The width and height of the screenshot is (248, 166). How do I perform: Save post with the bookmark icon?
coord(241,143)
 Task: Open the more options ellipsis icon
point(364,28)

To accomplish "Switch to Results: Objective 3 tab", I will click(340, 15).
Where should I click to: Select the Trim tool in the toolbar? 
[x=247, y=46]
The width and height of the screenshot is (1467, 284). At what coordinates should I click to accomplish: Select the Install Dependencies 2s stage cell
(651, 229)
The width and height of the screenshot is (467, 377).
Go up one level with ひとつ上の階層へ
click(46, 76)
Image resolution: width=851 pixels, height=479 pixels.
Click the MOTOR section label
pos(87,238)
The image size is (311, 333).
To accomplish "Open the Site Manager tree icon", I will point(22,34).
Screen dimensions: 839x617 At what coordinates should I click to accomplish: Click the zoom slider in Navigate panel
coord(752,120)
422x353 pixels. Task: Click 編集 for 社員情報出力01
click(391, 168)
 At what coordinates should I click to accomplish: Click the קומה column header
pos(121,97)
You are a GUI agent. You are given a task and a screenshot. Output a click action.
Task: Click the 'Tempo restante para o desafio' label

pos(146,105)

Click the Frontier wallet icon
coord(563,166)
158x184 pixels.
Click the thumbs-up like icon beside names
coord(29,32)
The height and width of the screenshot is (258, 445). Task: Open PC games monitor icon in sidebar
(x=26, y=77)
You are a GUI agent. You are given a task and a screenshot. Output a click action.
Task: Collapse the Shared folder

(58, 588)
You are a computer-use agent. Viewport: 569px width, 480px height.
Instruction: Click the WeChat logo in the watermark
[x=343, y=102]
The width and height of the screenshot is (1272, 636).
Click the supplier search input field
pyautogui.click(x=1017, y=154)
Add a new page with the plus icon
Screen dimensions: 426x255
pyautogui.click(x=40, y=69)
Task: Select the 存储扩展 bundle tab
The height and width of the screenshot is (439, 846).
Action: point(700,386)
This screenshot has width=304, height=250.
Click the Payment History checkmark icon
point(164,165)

═══

* [EXERCISE AIM] All lines from the one containing "You are a computer-use" through the end of the listing above are to be restated word for word, and no others.

* [TASK SOLUTION]
You are a computer-use agent. Viewport: 569px width, 480px height.
Instruction: Click the WeChat logo in the watermark
[x=343, y=102]
The width and height of the screenshot is (1272, 636).
Click the supplier search input field
pyautogui.click(x=1017, y=154)
Add a new page with the plus icon
Screen dimensions: 426x255
pyautogui.click(x=40, y=69)
Task: Select the 存储扩展 bundle tab
The height and width of the screenshot is (439, 846).
Action: point(700,386)
This screenshot has width=304, height=250.
Click the Payment History checkmark icon
point(164,165)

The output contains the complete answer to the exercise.